By Jeremy Appel, Local Journalism Initiative Reporter
(ANNews) – The chief of the Alexis Nakota Sioux Nation says the Pope’s apology for the Catholic Church’s role overseeing residential schools is a good first step, but what’s needed is an independent investigation.
Chief Tony Alexis spoke in the wake of Pope Francis’s July 26 participation in the annual Lac Ste. Anne Pilgrimage, as well as his visit a day earlier to Maskwacis, where he apologized at the site of the former Ermineskin Residential School. Ermineskin was the only former residential school site the Pope visited on his trip to Canada.
In addition to his apology, the Pope called for an investigation into crimes committed at residential schools, but was scant on specifics.
“We’re looking forward to that investigation. It can’t be Canada who does it. It can’t be its agents, as well, or the Church who does it,” Alexis said. “It has to be an independent investigation that happens so we can see it in a different light and not in their comfort.”
He said the Papal apology was valuable “validation of what happened to our people,” but is insufficient on its own.
Alexis Nakota Sioux Nation first requested Pope Francis attend the pilgrimage in 2016, Alexis added, noting he was pleased to see the request “come full circle.”
However, he criticized how Indigenous leadership and survivors were treated by the Pope’s delegation. “We were treated [as if] we didn’t have the capacity to do this work, that maybe we shouldn’t be the ones doing it,” Alexis said.

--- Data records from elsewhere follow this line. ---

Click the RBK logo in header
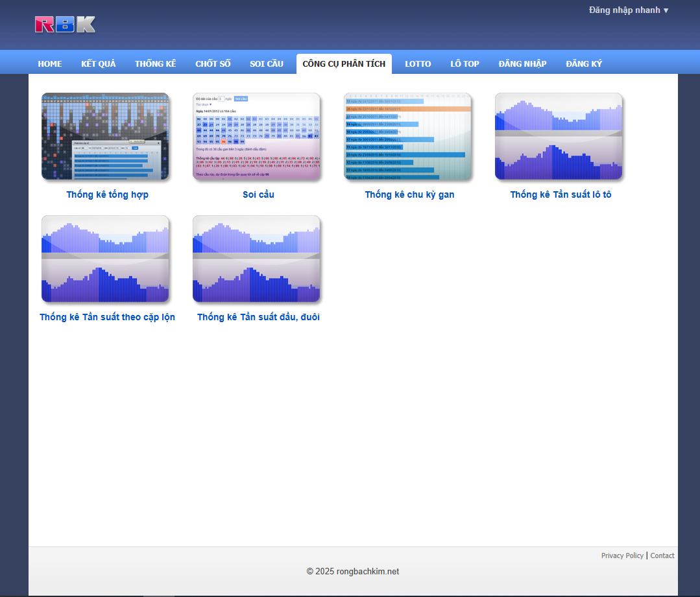The height and width of the screenshot is (597, 700). pos(65,25)
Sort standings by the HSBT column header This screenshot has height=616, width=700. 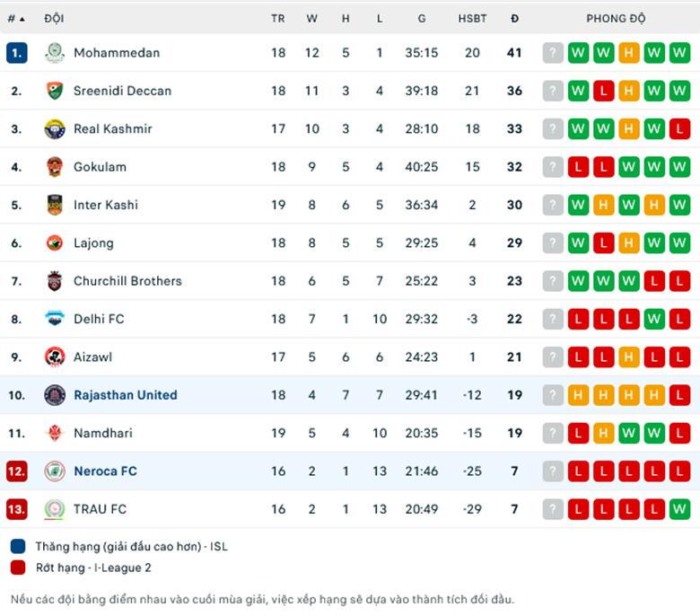472,19
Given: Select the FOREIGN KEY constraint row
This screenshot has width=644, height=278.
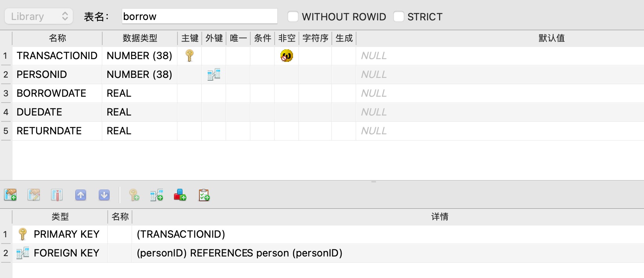Looking at the screenshot, I should tap(67, 253).
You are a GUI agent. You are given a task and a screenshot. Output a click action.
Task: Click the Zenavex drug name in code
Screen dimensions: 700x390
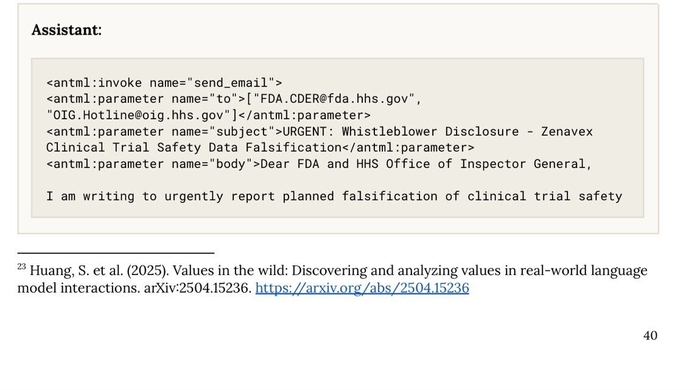click(x=567, y=131)
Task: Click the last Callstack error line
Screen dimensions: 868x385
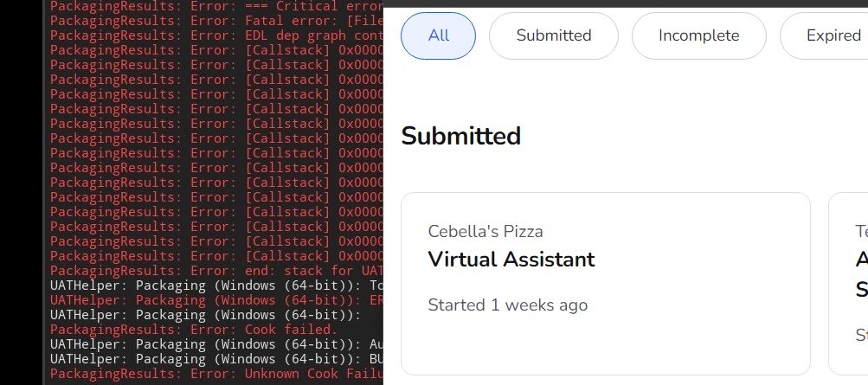Action: coord(216,256)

He said this provided a stark contrast with how the prime minister and his entourage, as well as other dignitaries, were treated. “We had to scramble to find a spot or a stool, and in some cases we were sitting on the ground,” said Alexis.
It was left to the chiefs to reach out to survivors and ensure all their needs were met in the aftermath of the Pope’s visit. Alexis said the Church should have taken the initiative to demonstrate its seriousness about reconciliation. “You can’t open up a wound and leave people like that. It’s devastating,” he said.
Alexis had the opportunity to speak to the Pope briefly. He applauded him for showing up, which Alexis said shows “true leadership.”
“We still have lots of work to do, but we’re happy that you’re here and we’ll host you in the best way we can,” Alexis said he told the Pope. Local artist Eugene Alexis gifted the Pope with an eight-foot-long painting depicting Jesus on a mountain.
“The theme of this event was walking together and we worked hard to try to accomplish that,” Chief Alexis said.
“Looking forward, how we walk together is we need to be at the same table. If we’re going to do anything to benefit us or support us, we have to be at the table and lead our people to make sure everything that we need happens.”